I don't know if the overhead of shelling out to cmd.exe would eat it up, but one possibility would be something like this:

...
Runtime r = Runtime.getRuntime();
Process p = r.exec("cmd.exe /k dir /s/b/ad C:\\folder");
BufferedReader br = new BufferedReader(new InputStreamReader(p.getInputStream()));
for (;;) {
    String d = br.readLine();
    if (d == null)
        break;
    System.out.println(d);
}
...
  • /s means search subdirectories
  • /ad means only return directories
  • /b means return the full pathname from the root

Upvotes: 5

DVK
DVK

Reputation: 129383

Do you know the finite list of possible subdirectory names? If so, use a loop over all possible names and check for directory's existence.

Otherwise, you can not get ONLY directory names in most underlying OSs (e.g. in Unix, the directory listing is merely reading contents of "directory" file, so there's no way to find "just directories" quickly without listing all the files).

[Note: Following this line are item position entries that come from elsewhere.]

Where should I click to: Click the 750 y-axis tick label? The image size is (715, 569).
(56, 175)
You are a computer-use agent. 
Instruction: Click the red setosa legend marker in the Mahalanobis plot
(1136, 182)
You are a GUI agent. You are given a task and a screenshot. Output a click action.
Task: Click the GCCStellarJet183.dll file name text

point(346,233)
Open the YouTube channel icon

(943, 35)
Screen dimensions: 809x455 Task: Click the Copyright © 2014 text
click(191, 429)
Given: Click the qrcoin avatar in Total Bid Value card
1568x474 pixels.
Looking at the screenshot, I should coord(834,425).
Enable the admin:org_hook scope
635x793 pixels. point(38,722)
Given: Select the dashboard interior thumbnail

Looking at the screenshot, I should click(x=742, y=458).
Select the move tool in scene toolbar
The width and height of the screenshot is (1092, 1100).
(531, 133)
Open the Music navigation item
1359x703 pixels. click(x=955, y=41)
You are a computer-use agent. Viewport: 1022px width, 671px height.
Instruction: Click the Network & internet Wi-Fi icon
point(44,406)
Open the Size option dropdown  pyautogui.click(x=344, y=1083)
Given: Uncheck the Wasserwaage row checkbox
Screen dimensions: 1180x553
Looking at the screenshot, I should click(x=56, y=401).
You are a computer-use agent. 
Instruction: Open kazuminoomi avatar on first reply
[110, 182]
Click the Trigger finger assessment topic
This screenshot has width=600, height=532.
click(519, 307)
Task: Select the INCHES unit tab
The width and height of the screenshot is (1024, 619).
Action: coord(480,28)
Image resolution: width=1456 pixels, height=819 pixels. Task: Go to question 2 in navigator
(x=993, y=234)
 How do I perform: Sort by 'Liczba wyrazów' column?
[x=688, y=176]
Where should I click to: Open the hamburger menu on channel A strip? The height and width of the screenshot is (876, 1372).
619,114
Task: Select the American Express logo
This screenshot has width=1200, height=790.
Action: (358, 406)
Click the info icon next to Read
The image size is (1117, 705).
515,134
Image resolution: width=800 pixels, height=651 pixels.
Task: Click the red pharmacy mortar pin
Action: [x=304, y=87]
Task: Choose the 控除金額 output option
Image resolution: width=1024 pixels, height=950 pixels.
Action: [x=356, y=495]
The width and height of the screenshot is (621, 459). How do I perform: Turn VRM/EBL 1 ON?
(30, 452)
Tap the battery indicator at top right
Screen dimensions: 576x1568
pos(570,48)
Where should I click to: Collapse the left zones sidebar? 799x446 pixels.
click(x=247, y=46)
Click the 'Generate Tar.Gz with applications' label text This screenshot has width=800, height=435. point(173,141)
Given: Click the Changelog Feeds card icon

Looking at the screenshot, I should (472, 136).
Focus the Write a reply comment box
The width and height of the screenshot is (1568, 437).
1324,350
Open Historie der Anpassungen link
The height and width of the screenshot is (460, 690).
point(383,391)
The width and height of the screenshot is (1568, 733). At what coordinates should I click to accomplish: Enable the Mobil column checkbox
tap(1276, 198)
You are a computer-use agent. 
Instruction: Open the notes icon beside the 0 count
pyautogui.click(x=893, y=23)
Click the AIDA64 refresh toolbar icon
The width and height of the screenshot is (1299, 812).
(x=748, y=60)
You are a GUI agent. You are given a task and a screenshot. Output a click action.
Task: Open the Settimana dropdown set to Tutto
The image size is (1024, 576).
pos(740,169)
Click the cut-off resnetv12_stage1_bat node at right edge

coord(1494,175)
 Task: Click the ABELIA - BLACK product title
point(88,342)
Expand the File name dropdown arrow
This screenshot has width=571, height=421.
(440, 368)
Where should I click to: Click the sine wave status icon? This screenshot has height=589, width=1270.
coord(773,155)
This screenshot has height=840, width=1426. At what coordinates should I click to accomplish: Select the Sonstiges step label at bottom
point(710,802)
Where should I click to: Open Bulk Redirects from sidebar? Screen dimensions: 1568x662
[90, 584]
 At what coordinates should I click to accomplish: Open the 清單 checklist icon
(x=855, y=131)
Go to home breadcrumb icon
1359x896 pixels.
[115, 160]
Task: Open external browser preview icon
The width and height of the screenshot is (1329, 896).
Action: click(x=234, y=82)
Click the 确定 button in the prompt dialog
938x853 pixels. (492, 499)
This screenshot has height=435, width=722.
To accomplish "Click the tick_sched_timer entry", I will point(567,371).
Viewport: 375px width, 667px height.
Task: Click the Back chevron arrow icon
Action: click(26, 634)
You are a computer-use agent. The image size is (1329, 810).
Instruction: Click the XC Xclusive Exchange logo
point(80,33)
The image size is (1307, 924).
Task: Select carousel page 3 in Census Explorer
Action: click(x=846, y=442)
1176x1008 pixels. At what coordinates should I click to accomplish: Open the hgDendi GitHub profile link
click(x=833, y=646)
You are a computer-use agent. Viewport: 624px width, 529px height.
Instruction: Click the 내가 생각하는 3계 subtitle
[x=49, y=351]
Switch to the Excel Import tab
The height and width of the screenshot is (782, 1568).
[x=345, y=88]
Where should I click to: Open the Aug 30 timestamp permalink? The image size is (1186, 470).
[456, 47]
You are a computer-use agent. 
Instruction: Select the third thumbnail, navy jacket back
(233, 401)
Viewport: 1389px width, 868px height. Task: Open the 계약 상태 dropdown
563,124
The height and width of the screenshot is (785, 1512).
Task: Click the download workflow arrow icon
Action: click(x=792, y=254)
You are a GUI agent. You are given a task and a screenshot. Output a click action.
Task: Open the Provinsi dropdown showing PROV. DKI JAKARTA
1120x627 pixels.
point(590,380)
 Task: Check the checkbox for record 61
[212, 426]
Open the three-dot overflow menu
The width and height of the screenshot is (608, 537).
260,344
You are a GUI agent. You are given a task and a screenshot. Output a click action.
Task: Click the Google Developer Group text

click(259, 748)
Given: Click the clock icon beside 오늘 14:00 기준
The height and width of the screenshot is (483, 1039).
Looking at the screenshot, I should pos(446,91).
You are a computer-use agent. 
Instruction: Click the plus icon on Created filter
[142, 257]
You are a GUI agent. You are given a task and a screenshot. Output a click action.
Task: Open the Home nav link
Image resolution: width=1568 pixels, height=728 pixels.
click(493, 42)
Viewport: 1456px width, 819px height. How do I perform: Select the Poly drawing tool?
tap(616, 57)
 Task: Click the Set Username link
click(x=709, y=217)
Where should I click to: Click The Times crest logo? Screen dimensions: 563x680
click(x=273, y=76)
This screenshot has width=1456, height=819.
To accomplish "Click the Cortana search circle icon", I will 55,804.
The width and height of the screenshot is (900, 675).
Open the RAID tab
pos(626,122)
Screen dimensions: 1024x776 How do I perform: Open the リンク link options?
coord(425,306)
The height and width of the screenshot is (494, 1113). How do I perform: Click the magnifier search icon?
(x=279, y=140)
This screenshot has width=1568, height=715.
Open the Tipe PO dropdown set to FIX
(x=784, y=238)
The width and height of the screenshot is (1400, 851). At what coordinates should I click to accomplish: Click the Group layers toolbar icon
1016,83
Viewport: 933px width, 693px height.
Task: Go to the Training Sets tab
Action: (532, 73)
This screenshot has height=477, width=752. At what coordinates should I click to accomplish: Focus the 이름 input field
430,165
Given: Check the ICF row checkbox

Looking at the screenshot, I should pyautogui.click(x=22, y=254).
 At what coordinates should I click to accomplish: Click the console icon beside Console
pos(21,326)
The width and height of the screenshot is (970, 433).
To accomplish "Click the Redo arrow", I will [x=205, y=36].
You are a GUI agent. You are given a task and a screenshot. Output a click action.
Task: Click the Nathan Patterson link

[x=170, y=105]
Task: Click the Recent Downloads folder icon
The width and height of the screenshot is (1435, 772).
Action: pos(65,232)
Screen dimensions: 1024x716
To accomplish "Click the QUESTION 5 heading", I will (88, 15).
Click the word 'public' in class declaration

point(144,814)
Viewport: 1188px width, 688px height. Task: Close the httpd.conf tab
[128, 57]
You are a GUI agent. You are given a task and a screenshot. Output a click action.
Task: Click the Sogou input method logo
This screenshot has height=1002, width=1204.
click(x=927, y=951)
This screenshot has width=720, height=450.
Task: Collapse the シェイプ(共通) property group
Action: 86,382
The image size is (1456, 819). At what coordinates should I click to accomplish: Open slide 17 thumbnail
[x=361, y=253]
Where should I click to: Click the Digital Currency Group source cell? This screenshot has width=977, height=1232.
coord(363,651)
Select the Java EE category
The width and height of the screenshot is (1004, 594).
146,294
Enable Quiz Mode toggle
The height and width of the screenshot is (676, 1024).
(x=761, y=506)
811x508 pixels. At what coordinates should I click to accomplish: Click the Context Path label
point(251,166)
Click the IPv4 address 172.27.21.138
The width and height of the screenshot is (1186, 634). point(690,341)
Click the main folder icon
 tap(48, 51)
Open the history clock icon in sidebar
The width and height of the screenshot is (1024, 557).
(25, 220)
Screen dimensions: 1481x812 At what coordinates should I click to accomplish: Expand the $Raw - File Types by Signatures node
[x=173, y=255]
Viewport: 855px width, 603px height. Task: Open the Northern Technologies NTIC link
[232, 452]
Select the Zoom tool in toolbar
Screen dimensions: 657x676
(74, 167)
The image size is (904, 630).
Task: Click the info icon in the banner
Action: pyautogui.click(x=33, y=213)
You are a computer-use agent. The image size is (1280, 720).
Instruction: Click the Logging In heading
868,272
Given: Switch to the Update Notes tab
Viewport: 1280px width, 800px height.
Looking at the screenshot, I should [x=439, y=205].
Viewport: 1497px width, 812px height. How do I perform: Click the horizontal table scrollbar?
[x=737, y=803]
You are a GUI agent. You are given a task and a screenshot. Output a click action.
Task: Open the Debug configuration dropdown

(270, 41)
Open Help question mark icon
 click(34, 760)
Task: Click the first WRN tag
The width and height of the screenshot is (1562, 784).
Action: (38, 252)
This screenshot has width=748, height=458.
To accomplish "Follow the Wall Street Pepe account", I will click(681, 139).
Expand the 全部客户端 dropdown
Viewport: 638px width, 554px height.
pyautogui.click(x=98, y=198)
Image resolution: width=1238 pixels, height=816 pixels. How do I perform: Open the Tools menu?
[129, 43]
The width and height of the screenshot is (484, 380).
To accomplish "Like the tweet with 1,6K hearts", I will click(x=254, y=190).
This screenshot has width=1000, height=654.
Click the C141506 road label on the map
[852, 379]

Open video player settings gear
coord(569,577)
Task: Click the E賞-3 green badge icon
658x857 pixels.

However, in NIO.2 in Java7 (see http://java.sun.com/developer/technicalArticles/javase/nio/#3 ), there's a way to have a streaming directory list so you don't get a full array of file elements cluttering your memory/network.

Upvotes: 8

Yoni Roit
Yoni Roit

Reputation: 28686

Well, either JNI, or, if you say your deployment is constant, just run "dir" on Windows or "ls" on *nixes, with appropriate flags to list only directories (Runtime.exec())

Upvotes: 0

kdgregory
kdgregory

Reputation: 39606

There's actually a reason why you got the lectures: it's the correct answer to your problem. Here's the background, so that perhaps you can make some changes in your live environment.

First: directories are stored on the filesystem; think of them as files, because that's exactly what they are. When you iterate through the directory, you have to read those blocks from the disk. Each directory entry will require enough space to hold the filename, and permissions, and information on where that file is found on-disk.

Second: directories aren't stored with any internal ordering (at least, not in the filesystems where I've worked with directory files). If you have 150,000 entries and 2 sub-directories, those 2 sub-directory references could be anywhere within the 150,000. You have to iterate to find them, there's no way around that.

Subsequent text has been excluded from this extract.